Dataset items
BEGIN

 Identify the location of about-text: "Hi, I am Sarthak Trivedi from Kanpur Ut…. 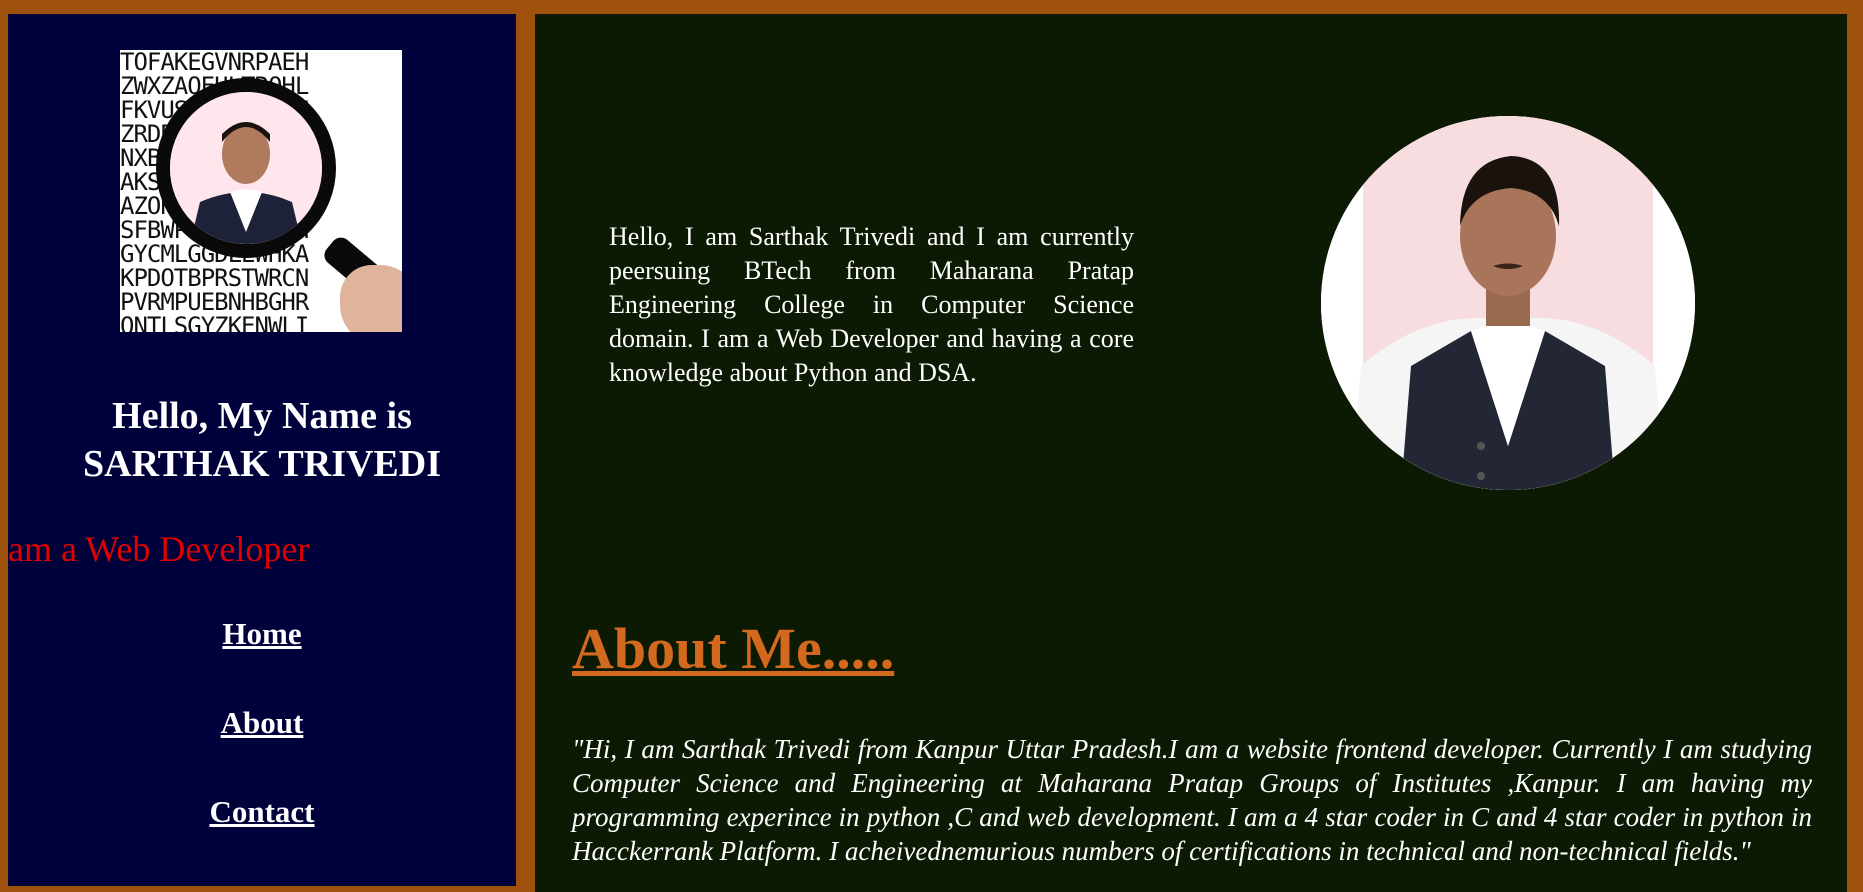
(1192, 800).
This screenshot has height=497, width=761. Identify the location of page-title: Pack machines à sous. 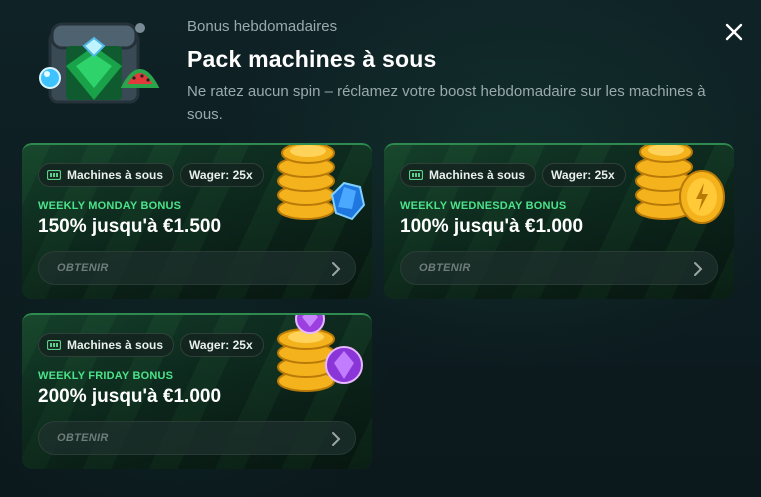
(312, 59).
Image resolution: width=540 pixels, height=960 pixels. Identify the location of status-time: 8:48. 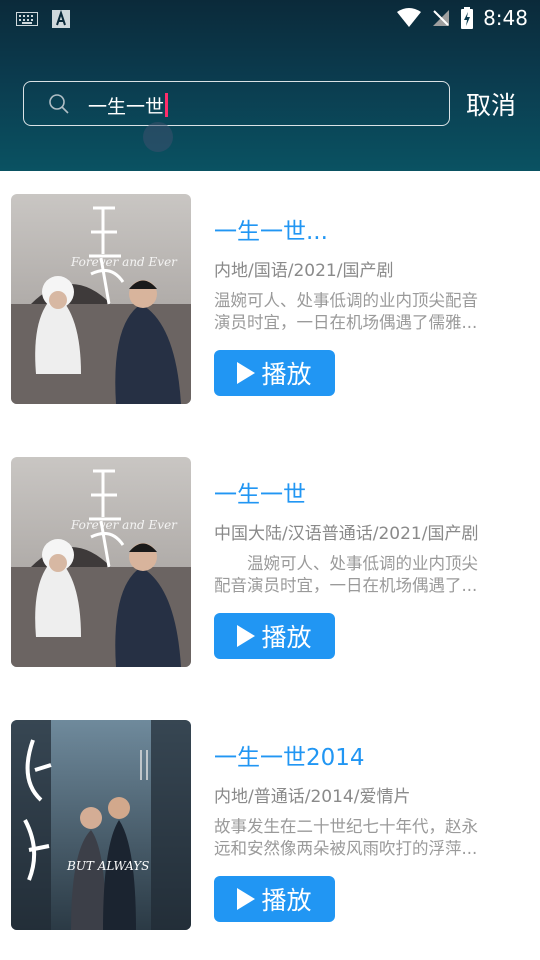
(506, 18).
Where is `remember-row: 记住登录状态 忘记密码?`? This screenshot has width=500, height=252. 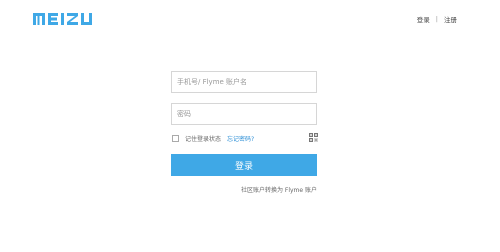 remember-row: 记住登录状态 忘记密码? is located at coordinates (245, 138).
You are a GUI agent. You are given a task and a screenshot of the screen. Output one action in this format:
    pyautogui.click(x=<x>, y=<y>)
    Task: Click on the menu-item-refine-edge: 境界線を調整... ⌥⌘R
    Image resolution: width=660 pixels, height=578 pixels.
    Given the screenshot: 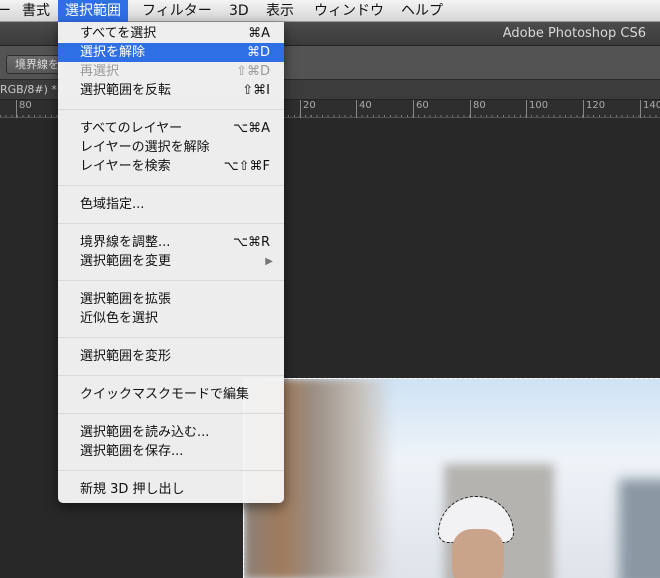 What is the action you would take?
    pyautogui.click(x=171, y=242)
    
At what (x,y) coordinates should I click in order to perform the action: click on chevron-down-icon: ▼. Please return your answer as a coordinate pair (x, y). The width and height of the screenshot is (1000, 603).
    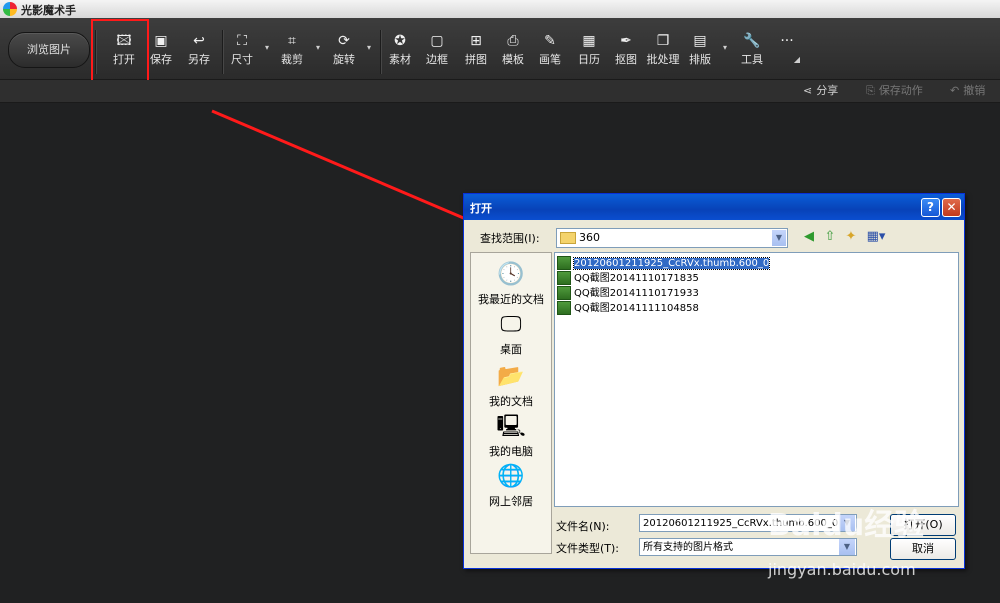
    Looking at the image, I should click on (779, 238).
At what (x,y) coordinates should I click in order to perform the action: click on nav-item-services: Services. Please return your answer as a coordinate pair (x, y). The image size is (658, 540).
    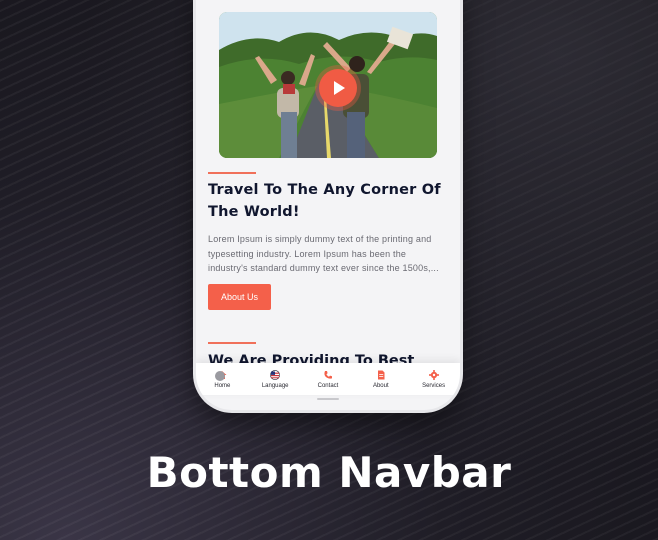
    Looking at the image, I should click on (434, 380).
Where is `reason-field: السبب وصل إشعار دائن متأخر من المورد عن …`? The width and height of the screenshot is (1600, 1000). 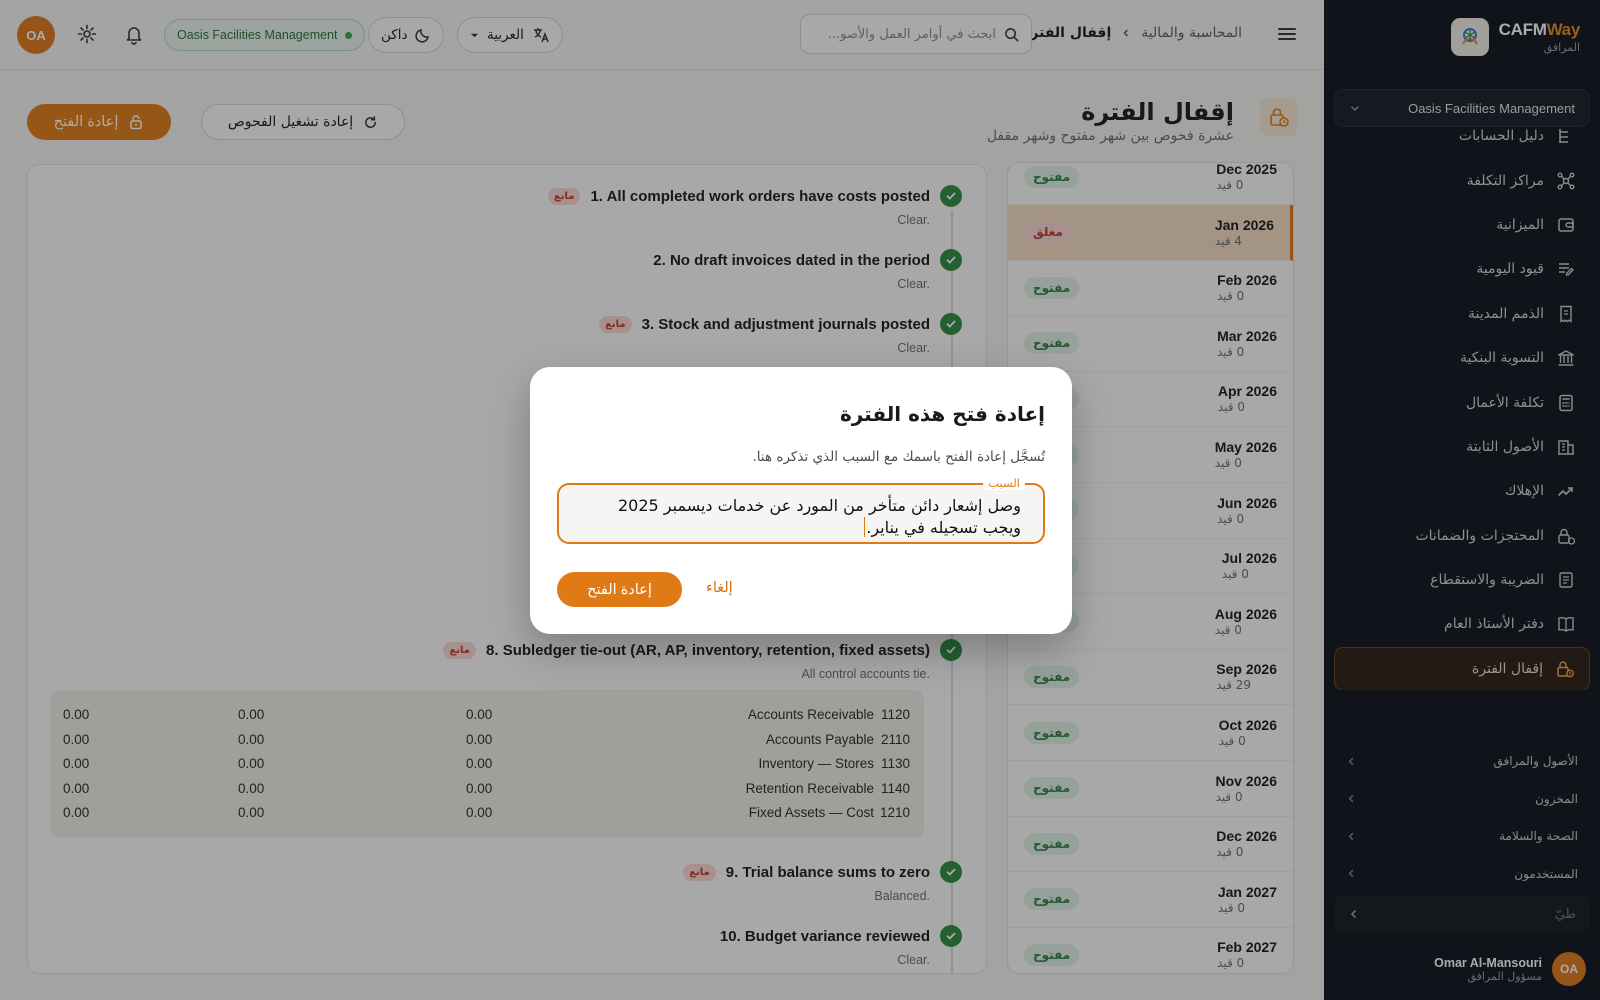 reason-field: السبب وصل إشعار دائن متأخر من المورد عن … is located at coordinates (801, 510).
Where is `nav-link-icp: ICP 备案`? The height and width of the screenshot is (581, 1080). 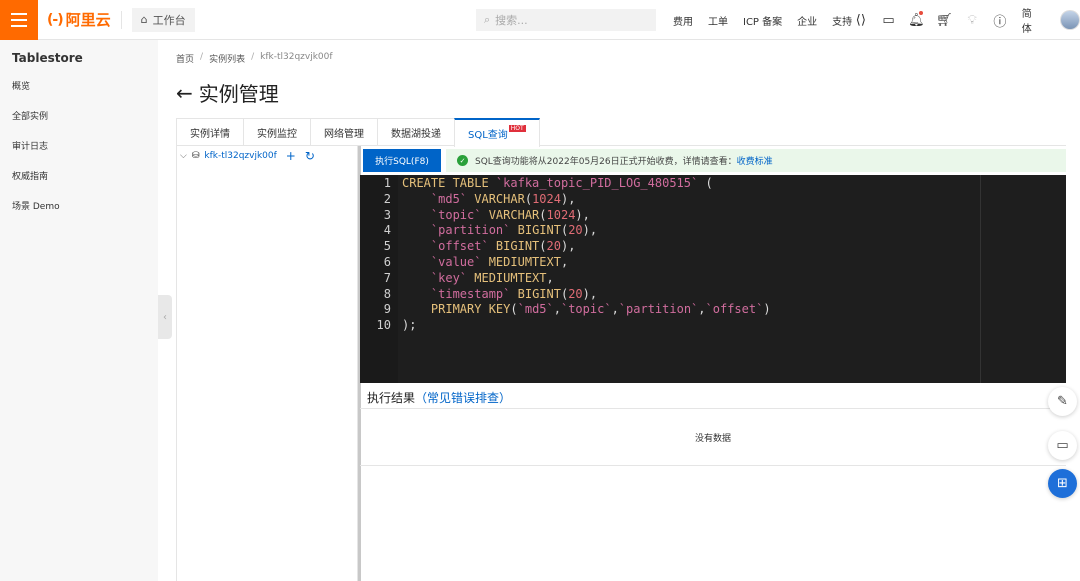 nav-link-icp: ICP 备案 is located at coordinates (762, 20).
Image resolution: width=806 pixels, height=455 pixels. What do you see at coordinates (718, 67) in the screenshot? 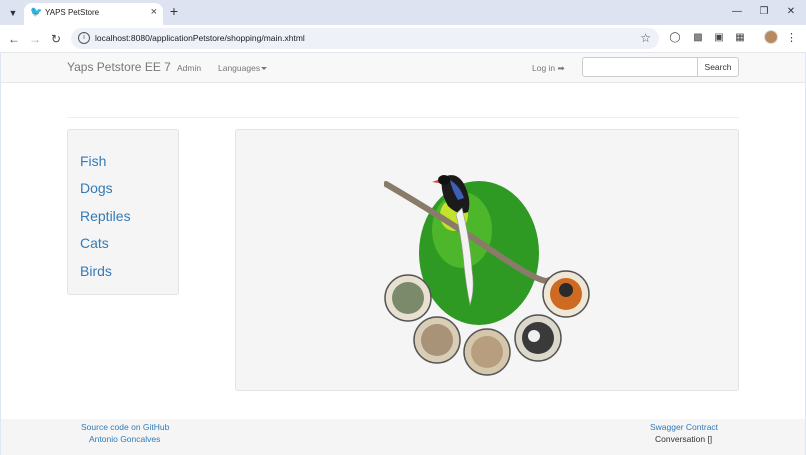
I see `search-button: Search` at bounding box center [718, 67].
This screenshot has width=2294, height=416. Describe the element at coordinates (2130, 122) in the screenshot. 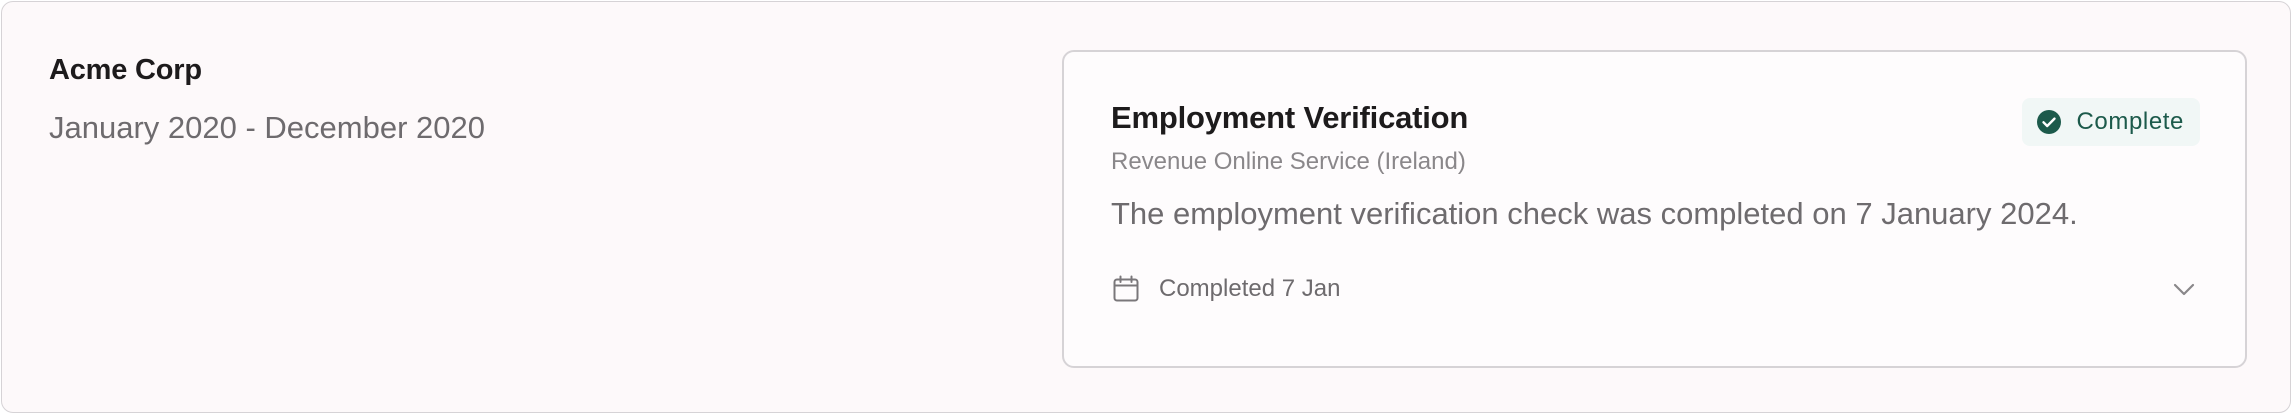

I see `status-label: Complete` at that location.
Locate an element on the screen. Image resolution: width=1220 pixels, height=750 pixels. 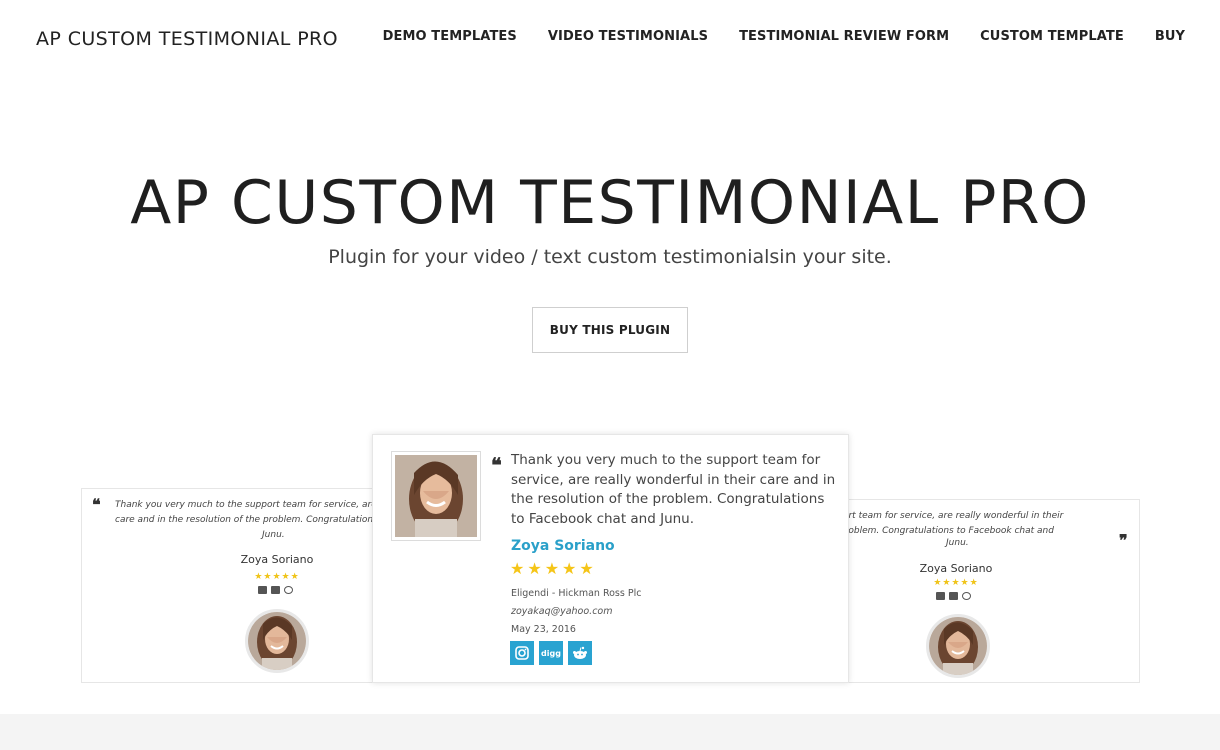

END

DIRECTIVE
Count the lines of the records above that contain the string "perform", and reply with the number alone.

RESPONSE AREA
2